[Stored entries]

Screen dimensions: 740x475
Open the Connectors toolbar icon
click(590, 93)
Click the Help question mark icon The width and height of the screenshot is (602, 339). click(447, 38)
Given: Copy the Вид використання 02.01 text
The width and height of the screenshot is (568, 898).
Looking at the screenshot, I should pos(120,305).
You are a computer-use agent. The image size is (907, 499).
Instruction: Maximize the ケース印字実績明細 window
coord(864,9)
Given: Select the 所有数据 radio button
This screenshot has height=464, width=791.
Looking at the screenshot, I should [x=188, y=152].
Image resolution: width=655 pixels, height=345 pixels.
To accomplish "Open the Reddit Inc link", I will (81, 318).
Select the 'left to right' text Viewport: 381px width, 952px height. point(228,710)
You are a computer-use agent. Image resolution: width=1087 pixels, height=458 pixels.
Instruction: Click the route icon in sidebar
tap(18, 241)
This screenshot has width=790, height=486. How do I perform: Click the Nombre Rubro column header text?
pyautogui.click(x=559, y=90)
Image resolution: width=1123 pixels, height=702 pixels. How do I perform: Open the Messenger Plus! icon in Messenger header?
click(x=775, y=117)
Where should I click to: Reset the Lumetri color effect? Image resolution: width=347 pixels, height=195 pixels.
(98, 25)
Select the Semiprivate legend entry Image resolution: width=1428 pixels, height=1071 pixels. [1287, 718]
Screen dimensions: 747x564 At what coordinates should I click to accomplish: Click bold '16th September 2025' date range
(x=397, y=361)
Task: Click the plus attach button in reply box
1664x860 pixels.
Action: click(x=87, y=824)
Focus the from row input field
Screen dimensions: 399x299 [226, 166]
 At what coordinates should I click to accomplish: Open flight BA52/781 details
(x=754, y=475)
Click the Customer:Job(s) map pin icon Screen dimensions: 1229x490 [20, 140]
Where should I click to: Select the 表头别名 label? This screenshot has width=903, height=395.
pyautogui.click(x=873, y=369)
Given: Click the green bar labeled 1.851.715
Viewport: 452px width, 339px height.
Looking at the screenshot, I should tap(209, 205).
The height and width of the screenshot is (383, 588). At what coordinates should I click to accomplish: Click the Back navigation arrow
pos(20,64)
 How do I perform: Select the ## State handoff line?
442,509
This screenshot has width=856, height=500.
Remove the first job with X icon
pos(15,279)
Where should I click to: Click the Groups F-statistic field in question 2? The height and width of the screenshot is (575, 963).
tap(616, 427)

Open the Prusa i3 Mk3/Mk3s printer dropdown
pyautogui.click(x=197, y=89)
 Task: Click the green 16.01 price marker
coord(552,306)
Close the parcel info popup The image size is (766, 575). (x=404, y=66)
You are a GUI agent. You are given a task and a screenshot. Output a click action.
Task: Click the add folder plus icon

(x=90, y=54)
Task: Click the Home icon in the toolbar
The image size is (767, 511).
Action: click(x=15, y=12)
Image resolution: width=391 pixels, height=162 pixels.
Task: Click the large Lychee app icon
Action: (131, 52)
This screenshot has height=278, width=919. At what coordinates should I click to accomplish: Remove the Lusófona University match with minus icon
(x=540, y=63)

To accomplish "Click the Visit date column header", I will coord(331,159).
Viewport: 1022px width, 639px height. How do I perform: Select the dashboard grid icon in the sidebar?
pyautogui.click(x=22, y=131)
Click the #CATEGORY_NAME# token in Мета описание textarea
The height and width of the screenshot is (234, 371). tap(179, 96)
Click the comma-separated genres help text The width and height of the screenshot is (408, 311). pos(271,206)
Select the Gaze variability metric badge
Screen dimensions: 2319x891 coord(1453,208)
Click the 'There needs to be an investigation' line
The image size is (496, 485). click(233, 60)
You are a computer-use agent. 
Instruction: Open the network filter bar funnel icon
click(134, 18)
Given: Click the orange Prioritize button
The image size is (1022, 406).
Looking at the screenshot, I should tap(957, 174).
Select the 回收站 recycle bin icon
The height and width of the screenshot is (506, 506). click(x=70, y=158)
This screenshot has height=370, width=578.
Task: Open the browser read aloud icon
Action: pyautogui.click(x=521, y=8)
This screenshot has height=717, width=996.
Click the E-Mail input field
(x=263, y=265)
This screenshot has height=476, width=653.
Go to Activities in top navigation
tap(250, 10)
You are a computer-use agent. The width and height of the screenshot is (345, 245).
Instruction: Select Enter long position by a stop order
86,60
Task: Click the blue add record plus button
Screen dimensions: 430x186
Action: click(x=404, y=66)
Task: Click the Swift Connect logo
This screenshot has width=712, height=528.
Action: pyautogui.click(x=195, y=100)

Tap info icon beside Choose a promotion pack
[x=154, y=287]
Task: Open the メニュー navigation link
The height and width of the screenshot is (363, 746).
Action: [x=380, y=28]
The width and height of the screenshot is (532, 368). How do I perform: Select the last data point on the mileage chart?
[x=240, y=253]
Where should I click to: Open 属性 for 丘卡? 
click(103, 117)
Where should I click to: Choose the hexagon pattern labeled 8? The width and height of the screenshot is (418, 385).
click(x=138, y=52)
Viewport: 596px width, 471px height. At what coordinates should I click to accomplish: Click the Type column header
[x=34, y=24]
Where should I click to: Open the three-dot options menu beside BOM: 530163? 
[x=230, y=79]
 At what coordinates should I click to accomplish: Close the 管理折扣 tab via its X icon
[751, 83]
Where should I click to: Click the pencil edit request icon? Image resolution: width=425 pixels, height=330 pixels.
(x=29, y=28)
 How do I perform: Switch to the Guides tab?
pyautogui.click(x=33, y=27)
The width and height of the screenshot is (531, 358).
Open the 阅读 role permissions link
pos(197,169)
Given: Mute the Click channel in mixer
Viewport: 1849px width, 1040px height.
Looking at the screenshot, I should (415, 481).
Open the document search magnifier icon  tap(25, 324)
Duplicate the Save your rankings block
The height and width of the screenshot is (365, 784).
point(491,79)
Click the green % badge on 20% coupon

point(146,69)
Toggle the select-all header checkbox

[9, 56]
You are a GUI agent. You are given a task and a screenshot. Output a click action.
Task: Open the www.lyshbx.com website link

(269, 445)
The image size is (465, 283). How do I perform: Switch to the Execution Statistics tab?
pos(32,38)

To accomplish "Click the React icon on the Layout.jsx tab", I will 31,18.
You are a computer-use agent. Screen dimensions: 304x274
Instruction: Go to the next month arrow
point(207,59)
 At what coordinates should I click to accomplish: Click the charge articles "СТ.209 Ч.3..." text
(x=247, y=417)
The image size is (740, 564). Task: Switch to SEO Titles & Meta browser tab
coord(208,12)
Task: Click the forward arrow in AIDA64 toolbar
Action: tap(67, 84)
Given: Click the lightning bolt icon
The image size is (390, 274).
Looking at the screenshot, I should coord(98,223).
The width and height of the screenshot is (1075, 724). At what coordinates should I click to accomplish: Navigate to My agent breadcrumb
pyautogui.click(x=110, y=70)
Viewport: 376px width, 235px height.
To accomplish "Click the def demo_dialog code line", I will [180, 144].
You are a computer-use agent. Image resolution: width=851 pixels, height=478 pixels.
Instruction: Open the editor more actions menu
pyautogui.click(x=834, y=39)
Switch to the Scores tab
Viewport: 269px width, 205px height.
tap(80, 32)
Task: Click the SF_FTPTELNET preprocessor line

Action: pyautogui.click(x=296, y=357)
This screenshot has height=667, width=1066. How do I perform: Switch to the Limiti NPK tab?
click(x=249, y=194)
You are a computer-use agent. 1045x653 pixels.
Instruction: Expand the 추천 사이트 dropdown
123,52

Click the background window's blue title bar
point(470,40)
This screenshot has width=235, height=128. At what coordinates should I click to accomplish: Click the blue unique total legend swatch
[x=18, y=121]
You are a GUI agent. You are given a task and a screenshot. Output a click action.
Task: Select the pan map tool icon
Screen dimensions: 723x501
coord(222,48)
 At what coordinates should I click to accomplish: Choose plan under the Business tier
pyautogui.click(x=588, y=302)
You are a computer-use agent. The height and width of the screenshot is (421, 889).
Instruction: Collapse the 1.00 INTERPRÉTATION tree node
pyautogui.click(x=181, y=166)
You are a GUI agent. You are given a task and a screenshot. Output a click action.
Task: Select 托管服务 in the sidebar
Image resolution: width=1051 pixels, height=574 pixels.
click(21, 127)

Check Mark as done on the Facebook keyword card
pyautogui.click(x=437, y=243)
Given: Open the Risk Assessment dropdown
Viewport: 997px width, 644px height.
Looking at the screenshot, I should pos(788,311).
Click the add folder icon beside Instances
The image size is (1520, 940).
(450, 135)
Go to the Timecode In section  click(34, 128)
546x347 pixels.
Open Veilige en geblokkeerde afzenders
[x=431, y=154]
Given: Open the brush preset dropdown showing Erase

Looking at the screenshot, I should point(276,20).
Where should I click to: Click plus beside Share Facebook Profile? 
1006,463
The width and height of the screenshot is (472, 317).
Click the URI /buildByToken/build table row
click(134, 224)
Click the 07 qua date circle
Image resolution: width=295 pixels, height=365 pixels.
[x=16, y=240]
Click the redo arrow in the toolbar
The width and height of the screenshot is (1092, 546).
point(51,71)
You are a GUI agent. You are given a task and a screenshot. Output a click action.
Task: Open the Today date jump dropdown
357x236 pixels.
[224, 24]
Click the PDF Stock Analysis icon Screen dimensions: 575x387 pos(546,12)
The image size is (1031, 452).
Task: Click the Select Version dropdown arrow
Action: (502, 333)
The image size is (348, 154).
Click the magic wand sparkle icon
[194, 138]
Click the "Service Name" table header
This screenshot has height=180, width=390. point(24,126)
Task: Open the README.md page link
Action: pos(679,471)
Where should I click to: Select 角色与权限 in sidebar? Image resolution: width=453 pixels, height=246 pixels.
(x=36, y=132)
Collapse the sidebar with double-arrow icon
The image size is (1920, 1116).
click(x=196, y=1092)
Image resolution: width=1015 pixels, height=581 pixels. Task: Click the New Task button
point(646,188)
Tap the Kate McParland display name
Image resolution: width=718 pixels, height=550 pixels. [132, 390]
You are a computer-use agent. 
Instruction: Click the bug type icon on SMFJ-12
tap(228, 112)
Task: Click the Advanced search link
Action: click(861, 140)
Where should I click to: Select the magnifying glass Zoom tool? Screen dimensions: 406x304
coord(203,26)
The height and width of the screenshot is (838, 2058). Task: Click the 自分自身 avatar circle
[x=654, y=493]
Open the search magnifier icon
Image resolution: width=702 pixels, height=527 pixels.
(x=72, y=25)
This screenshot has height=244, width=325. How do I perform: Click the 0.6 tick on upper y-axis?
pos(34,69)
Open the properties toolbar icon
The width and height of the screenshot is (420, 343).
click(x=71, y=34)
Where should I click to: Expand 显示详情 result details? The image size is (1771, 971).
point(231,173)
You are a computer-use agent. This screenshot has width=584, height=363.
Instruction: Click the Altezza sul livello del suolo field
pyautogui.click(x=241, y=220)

TASK TO CARRY OUT.
Switch "Connectors" to "Drawing" in the material from its beginning through the line containing "Click the Help", and write out those lines with nothing else changed.

THE COMPLETED TASK.
Screen dimensions: 740x475
Open the Drawing toolbar icon
click(590, 93)
Click the Help question mark icon The width and height of the screenshot is (602, 339). click(447, 38)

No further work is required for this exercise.